SELECTED EXCERPT »
════════
1Australian Research Council Centre of Excellence for Integrative Legume Research, Genomic Interactions Group, Research School of Biological Sciences, Australian National University, Canberra ACT 0200, Australia; 2Institut des Sciences, Végétales, CNRS, Gif-Sur-Yvette Cedex, France
Go to article:
Accepted 19 August 2005.
NolR is a regulator of nodulation genes present in species belonging to the genera Rhizobium and Sinorhizobium. The expression of the nolR gene in Sinorhizobium meliloti AK631 was investigated in relation to stage of growth, availability of nutrients, and different environmental stimuli using the nolR::lacZ fusion report system. It has been shown that the nolR gene is regulated in a population-density-dependent fashion and influenced by a number of environmental stimuli, including nutrients, pH, and oxygen. Exploration of the physiological functions of NolR under various laboratory conditions has shown that NolR is required for the optimal growth of the bacteria on solid media, optimal survival of the bacteria in carbon-starved minimal medium, and after heat shock challenge. NolR also is involved in recipient-induced conjugative transfer of a plasmid. Proteome analysis of strain AK631 and its Tn5-induced nolR-deficient mutant EK698 revealed that a functional NolR induced significant differences in the accumulation of 20 polypeptides in peptide mass fingerprinting early-log-phase cultures and 48 polypeptides in stationary-phase cultures. NolR acted mainly as a repressor in the early-log-phase cultures, whereas it acted as both repressor and activator in the stationaryphase cultures. The NolR protein and 59 NolR-associated proteins have been identified by peptide mass fingerprinting. The NolR protein was differentially expressed only in the NolR+ wild-type strain AK631 but not in its NolR- derivative EK698, confirming that no functional NolR was produced in the mutant. The NolR-associated proteins have diverse functions in amino acid metabolism, carbohydrate metabolism, lipid metabolism, nucleotide metabolism, energy metabolism, metabolism of Co-factors, and cellular adaptation and transportation. These results further support our previous proposal that the NolR is a global regulatory protein which is required for the optimization of nodulation, bacterial growth and survival, and conjugative transfer of a plasmid.
════════
ENTRIES PROVIDED »
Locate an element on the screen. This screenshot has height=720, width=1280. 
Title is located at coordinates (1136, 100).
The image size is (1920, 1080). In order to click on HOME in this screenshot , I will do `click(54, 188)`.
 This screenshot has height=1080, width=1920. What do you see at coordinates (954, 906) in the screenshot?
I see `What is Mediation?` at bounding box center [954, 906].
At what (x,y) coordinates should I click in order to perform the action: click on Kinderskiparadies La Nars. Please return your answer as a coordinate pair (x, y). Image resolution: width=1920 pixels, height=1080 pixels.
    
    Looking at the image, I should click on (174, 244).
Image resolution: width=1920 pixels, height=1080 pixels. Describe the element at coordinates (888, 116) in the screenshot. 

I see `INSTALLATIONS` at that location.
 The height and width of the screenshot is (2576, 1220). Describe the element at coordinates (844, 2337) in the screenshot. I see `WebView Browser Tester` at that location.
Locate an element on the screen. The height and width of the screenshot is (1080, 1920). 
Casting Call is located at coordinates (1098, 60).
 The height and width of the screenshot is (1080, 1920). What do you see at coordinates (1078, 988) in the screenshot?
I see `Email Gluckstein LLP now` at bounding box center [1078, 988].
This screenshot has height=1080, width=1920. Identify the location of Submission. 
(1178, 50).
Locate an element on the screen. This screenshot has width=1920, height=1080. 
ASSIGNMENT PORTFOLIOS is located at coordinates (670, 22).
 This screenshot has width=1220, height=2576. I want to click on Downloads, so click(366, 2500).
════════
ASSIGNED TASK A » Translate this sentence from the NolR abstract into French: "NolR also is involved in recipient-induced conjugative transfer of a plasmid."
ASSIGNED TASK B » For each statement, decide whether it agrees with the NolR abstract and answer yes or no, quoting the words of the abstract that settle it. (i) NolR acted mainly as an activator in the early-log-phase cultures. (ii) NolR is required for the optimal growth of the bacteria on solid media. (iii) The mutant EK698 produced a functional NolR protein.
ASSIGNED TASK C » Extract the passage of the NolR abstract starting with "1Australian Research Council" and going on through "19 August 2005.".
The records have no connection to the NolR abstract.

TASK RESULT A » NolR intervient également dans le transfert conjugatif d'un plasmide induit par le receveur.

TASK RESULT B »
(i) No: "NolR acted mainly as a repressor in the early-log-phase cultures"
(ii) Yes: "NolR is required for the optimal growth of the bacteria on solid media"
(iii) No: "confirming that no functional NolR was produced in the mutant"

TASK RESULT C »
1Australian Research Council Centre of Excellence for Integrative Legume Research, Genomic Interactions Group, Research School of Biological Sciences, Australian National University, Canberra ACT 0200, Australia; 2Institut des Sciences, Végétales, CNRS, Gif-Sur-Yvette Cedex, France
Go to article:
Accepted 19 August 2005.